American politician (1923–2005)

Teresalee Bertinuson ( Downing; June 22, 1923 – October 12, 2005) was an American politician who served in the Connecticut House of Representatives from 1975 to 1991, representing the 57th district as a Democrat.

==Personal life and education==
Bertinuson was born Teresalee Downing on June 22, 1923, in Wakefield, Massachusetts. In 1943, she graduated from Emmanuel College with a degree in chemistry. She briefly worked as a chemist before enlisting in the U.S. Army, where she trained as a physical therapist and was commissioned as a second lieutenant.

In 1947, Bertinuson married Torvald A. Bertinuson, and together they had six daughters. In 1951, she and her husband graduated from the University of Denver with Master's degrees. In 1955, they moved to Melrose, Connecticut, a village in East Windsor.

Following Bertinuson's service in the Connecticut House of Representatives, she taught environmental courses at the University of Hartford and the University of Connecticut.

Bertinuson died on October 12, 2005. She was 82.

==Political career==
Bertinuson entered Connecticut politics in 1958, when she became a member of the East Windsor Democratic Town Committee. She also served eight years on the East Windsor Board of Education and six years on its conservation commission.

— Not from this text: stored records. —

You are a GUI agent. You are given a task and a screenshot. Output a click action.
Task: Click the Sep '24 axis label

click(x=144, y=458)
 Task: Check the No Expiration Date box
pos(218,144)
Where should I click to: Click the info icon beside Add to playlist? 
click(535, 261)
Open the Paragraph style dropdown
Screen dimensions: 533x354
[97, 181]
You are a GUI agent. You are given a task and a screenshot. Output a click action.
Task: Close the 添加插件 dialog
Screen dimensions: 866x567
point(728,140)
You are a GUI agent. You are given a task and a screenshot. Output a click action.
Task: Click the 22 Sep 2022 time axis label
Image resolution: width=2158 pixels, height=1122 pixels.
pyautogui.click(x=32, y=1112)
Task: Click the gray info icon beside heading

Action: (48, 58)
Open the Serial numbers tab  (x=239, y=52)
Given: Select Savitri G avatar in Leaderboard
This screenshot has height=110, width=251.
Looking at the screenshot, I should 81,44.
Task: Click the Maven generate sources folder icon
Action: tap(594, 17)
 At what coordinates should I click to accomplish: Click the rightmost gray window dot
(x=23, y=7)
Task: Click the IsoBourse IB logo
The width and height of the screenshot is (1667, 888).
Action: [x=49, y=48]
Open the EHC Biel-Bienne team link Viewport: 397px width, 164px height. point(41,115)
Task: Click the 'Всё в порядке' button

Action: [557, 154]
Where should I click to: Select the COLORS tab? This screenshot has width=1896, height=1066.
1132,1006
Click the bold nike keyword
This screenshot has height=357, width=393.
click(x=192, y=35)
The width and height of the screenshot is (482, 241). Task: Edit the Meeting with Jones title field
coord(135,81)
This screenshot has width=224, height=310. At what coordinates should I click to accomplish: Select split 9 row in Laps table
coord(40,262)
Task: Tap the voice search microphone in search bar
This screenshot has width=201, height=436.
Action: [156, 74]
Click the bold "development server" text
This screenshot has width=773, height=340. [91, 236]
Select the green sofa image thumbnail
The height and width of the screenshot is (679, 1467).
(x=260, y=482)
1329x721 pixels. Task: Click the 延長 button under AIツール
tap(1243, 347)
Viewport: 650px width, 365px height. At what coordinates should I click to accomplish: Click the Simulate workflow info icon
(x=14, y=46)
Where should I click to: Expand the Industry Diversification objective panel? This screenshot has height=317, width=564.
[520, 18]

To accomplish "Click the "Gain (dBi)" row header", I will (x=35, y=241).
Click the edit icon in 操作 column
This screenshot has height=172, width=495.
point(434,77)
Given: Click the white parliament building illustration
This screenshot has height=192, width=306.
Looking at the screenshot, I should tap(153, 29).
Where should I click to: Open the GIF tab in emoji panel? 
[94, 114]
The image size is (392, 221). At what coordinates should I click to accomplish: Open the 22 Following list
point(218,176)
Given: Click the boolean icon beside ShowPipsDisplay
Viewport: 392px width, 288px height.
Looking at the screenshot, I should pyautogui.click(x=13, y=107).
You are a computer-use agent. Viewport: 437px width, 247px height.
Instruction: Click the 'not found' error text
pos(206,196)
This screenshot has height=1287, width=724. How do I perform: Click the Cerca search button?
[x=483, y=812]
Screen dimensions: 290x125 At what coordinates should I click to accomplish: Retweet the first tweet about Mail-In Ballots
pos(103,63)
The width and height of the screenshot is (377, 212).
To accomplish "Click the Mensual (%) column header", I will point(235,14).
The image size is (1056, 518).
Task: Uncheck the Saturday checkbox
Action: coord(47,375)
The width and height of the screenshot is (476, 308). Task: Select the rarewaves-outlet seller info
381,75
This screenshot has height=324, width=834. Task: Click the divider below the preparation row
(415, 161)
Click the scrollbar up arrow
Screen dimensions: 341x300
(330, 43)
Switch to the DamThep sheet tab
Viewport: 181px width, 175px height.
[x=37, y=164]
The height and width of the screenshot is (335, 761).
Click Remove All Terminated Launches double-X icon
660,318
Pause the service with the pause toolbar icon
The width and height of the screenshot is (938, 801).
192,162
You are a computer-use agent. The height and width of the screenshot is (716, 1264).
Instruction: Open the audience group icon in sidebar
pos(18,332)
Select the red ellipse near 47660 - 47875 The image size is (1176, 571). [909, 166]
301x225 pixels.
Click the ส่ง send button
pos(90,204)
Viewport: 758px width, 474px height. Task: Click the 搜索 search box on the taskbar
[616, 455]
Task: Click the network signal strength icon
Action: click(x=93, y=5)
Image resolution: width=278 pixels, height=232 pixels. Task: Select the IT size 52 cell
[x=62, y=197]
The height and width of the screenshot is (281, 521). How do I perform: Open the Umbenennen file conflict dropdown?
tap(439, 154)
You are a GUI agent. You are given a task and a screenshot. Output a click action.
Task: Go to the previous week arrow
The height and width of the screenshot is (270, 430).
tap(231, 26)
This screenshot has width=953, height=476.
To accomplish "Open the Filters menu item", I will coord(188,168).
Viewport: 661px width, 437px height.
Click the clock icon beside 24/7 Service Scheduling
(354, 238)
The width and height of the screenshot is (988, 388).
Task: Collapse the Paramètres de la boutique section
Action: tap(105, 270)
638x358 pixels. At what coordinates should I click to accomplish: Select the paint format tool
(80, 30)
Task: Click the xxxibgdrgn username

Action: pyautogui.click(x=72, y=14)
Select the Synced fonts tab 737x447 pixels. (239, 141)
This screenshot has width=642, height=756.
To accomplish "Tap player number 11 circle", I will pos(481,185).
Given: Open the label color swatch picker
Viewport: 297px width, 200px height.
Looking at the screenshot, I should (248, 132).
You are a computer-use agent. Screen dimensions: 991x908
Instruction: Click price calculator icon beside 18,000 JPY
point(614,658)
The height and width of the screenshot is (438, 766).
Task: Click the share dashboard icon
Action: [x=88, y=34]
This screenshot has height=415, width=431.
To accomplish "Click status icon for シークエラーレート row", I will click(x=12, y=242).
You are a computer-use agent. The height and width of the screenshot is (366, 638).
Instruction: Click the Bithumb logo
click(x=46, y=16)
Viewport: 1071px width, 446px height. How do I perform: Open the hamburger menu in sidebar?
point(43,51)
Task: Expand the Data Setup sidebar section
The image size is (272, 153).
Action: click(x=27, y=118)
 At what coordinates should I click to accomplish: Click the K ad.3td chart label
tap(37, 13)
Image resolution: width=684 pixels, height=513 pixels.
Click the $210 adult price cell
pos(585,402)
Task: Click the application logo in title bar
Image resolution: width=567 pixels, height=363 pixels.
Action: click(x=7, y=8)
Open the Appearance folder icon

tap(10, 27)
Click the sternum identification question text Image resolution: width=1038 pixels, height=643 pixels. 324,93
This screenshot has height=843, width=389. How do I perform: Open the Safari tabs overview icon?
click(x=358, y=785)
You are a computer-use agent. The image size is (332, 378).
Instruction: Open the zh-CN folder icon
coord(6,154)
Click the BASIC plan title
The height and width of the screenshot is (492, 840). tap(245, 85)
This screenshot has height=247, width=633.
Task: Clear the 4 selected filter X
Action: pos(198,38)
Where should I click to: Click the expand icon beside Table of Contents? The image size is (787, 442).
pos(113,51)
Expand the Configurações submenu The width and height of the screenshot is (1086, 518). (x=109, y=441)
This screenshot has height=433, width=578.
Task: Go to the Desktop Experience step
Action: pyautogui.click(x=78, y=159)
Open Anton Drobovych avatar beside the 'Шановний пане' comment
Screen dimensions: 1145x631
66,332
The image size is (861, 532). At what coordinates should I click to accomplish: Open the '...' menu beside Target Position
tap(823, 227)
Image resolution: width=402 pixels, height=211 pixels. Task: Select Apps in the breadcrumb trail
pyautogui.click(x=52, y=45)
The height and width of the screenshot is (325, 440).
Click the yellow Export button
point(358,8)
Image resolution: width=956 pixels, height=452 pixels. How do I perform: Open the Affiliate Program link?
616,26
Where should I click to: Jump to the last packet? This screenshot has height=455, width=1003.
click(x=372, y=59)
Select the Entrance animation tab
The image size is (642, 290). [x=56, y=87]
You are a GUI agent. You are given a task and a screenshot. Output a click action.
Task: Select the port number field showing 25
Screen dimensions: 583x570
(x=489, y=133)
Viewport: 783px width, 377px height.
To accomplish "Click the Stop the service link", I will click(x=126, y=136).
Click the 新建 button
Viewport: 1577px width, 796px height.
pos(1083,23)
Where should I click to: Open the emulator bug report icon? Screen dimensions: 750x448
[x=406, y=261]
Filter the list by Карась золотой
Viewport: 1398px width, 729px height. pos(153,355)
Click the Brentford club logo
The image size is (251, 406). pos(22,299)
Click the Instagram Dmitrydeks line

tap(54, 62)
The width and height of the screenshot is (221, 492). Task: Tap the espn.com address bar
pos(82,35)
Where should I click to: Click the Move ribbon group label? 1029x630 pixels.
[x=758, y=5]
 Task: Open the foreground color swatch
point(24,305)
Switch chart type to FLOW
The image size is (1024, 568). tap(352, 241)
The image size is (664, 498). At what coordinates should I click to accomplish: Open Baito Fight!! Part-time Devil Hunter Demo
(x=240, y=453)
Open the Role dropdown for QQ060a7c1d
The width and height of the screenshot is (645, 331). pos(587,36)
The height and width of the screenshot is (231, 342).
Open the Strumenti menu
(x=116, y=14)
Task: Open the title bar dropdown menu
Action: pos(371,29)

Bertinuson was first elected to the Connecticut House of Representatives in 1974 and served for eight terms, representing the 57th district as a Democrat. There, she was a member of the education and environment committees, and much of her work focused on environmental issues, including recycling, groundwater pollution, and open space preservation. She also advocated for state funding to the Connecticut Trolley Museum, and due to her efforts, the state provided $1.3 million to construct the museum's main building. On May 22, 2005, in recognition of her work, the museum dedicated the building to her.

Bertinuson did not run for reelection to the House of Representatives in 1990, and she was succeeded by Edward C. Graziani.